Text segment:
*****
Expert comments

Comments on this technology were invited from clinical experts working in the field and relevant patient organisations. The comments received are individual opinions and do not represent NICE's view.

Three experts contributed to the development of this briefing. Only 1 expert had experience of using the technology in less than 5 people. Another expert was familiar with the use of fixed oxygen delivery and monitoring devices used in acute settings, high dependency units and outpatient settings. The other expert had no experience with the technology or any similar automated oxygen titration devices. The experts were not aware of use of the technology in the NHS and only 1 has been involved in some research on this technology.

Level of innovation

The 3 experts considered the technology to be an innovative approach to maintaining oxygen saturation through automatically titrating inspired oxygen. Two experts reported that there are other similar devices available such as FreeO2 and Airvo3. Airvo3 is a nasal high flow device that can automatically titrate delivered oxygen to a set target saturation. One of the experts added that O2matic PRO 100 differs from Airvo3 because it can be used with usual nasal oxygen and nasal high flow devices.

Potential patient impact

According to the experts, the main patient benefit would be keeping the oxygen saturation within a set range for a greater amount of time with fewer deviations. They advised that the technology may reduce the risk of harm because of uncontrolled oxygen delivery, that is, oxygen saturation levels that are too high or too low that can happen in periods between nursing observations. Experts also said the technology may help with oxygen weaning. One expert noted that the ability to download patient data to monitor flow and oxygen saturation trends over a 24‑hour period may be a useful tool to help discharge people from hospital.

The experts stated that the technology has the potential to replace current standard care but it is unlikely to do so because of the high number of people who need oxygen therapy. Therefore, the experts considered it most likely to be used in specific patient groups who are at the highest risk of deviations in oxygen saturations. They advised that the technology is likely to be most beneficial for people at risk of hypercapnic respiratory failure because of oxygen sensitivity. This includes people with chronic obstructive pulmonary disease (COPD) with carbon-dioxide retention, people with neurological causes of respiratory failure, people with chest wall disease and people with obesity hypoventilation syndrome.

One expert referenced the potential benefits as shown in the study by Kofod et al. (2021) that ambulatory oxygen delivery and auto-titration may be beneficial in exercise capacity and reduction in dyspnoea.

Potential system impact

The experts noted that the technology would cost more than standard care for capital outlay but potentially offset downstream costs because of reduced nursing time needed for observations and manually adjusted oxygen flows. However, 1 expert cautioned that the resource savings for nurse time would be limited because nurses would still be needed to record other observations for acutely ill people such as pulse and blood pressure monitoring. The technology also has the potential to reduce length of hospital stay, but evidence supporting this is needed.

General comments

The experts said that adopting the technology would not need changes to the existing facilities in a hospital setting. An expert highlighted that more than 1,000 people having treatment in a mid-sized district general hospital could benefit from this technology. Furthermore, there are significant numbers of people who need emergency oxygen therapy.

The experts highlighted the lack of evidence of clinical efficacy and system impact (such as reduced length of hospital stay). They noted the need for larger studies across different patient groups to assess the benefits and safety of the technology. Important outcomes include increased time with oxygen saturation kept within a target range, reduced time of oxygen saturation kept outside of a target range, reduced length of hospital stay, reduced need for close nursing contact with people with COVID‑19 therefore reduced risk of infection transmission and improvement in exercise capacity in ambulatory patients with COPD. In addition, more information is needed on technical problems with the device, saturation pick up rates and loss of signal time.

An expert raised potential issues and harms from the technology. The expert mentioned that the Kofod et al. (2021) study reported that there were episodes of loss of signal from the saturation monitoring device although this was similar in the intervention and usual care groups. This could potentially cause a risk of oxygen not being titrated accordingly and therefore too much or too little oxygen being delivered (as reported in the Hansen et al. 2018 study). In the same study it was noted that audible and visual alarms for alerting there was no power supply were ignored and the oxygen supply shut down after 2 hours. Discomfort because of very high oxygen flow rates by nasal cannulae was reported but 1 of the experts said this could be mitigated by switching to a nasal high flow system.
*****
Dataset extract:

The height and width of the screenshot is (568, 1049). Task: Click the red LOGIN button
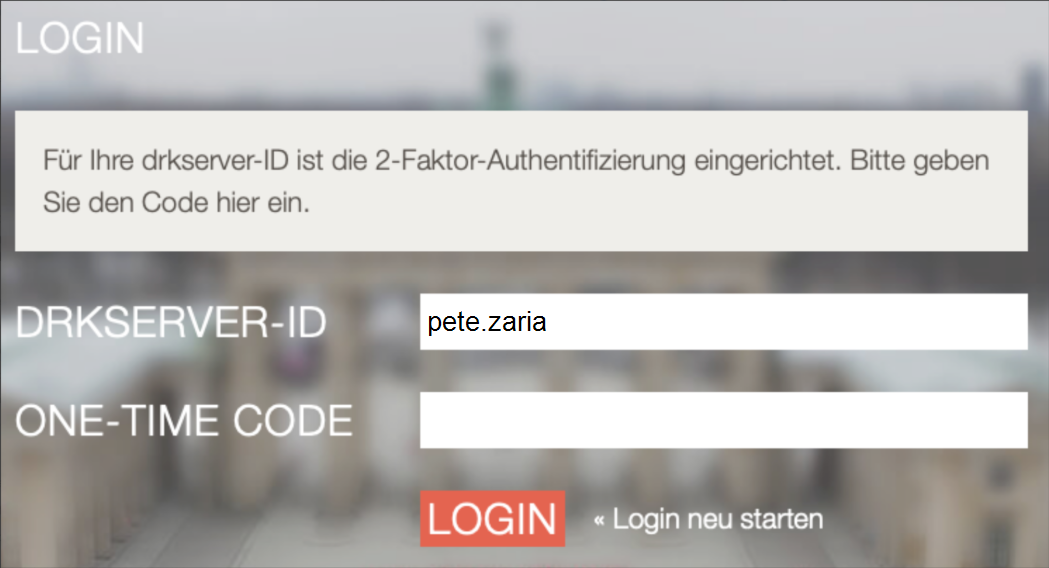pos(492,518)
*****
Rewrite everything in the expert comments from "General comments" down to "emergency oxygen therapy.", putting "teaching hospital" in place of "district general hospital".

Written reply:
General comments

The experts said that adopting the technology would not need changes to the existing facilities in a hospital setting. An expert highlighted that more than 1,000 people having treatment in a mid-sized teaching hospital could benefit from this technology. Furthermore, there are significant numbers of people who need emergency oxygen therapy.